**Work to be completed:** Rewrite the records from the line with "Task: Click the right +6,06 keystone label" up to and including the line with "tap(153, 29)", swapping "icon" for "button" and leaving everything else unchanged.

* Start Recorded data *

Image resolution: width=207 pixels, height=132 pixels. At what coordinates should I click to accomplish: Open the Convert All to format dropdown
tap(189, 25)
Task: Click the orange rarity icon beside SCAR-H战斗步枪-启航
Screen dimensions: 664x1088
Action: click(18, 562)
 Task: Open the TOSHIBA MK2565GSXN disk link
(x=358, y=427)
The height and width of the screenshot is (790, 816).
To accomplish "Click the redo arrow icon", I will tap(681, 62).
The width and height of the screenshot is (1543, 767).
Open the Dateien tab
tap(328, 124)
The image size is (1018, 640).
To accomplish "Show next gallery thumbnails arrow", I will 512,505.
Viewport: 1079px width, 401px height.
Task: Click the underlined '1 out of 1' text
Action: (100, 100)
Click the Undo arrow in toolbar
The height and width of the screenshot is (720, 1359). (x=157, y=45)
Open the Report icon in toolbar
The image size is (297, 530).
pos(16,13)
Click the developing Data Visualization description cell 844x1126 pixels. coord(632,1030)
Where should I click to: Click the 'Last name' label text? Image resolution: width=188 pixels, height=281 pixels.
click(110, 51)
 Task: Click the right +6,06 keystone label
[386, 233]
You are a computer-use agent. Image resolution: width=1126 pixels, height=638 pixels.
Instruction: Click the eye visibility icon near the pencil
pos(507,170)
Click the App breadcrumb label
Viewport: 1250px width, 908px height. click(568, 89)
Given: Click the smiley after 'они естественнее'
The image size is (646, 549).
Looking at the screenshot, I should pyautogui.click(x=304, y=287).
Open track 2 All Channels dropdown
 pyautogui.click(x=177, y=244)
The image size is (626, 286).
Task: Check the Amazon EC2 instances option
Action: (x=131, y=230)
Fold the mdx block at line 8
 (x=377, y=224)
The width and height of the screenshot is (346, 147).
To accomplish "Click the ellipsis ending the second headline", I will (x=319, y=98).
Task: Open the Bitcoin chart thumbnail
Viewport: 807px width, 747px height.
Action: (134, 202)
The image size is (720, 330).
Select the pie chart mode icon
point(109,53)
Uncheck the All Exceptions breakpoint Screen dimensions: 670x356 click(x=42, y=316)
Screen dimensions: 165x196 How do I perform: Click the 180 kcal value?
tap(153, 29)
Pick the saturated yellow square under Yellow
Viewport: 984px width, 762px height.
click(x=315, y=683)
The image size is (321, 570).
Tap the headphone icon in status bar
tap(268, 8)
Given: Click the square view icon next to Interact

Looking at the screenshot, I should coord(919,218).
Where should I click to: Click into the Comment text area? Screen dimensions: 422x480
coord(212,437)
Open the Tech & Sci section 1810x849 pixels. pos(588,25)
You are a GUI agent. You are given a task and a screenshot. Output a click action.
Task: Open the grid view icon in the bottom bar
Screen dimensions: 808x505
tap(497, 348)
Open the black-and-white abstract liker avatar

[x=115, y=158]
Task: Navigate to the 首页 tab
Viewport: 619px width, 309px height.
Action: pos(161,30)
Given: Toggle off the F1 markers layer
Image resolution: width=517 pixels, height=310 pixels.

* End Recorded data *

**Exercise response:**
 Task: Click the right +6,06 keystone label
[386, 233]
You are a computer-use agent. Image resolution: width=1126 pixels, height=638 pixels.
Instruction: Click the eye visibility button near the pencil
pos(507,170)
Click the App breadcrumb label
Viewport: 1250px width, 908px height. click(568, 89)
Given: Click the smiley after 'они естественнее'
The image size is (646, 549).
Looking at the screenshot, I should pyautogui.click(x=304, y=287).
Open track 2 All Channels dropdown
 pyautogui.click(x=177, y=244)
The image size is (626, 286).
Task: Check the Amazon EC2 instances option
Action: (x=131, y=230)
Fold the mdx block at line 8
 (x=377, y=224)
The width and height of the screenshot is (346, 147).
To accomplish "Click the ellipsis ending the second headline", I will (x=319, y=98).
Task: Open the Bitcoin chart thumbnail
Viewport: 807px width, 747px height.
Action: (134, 202)
The image size is (720, 330).
Select the pie chart mode button
point(109,53)
Uncheck the All Exceptions breakpoint Screen dimensions: 670x356 click(x=42, y=316)
Screen dimensions: 165x196 How do I perform: Click the 180 kcal value?
tap(153, 29)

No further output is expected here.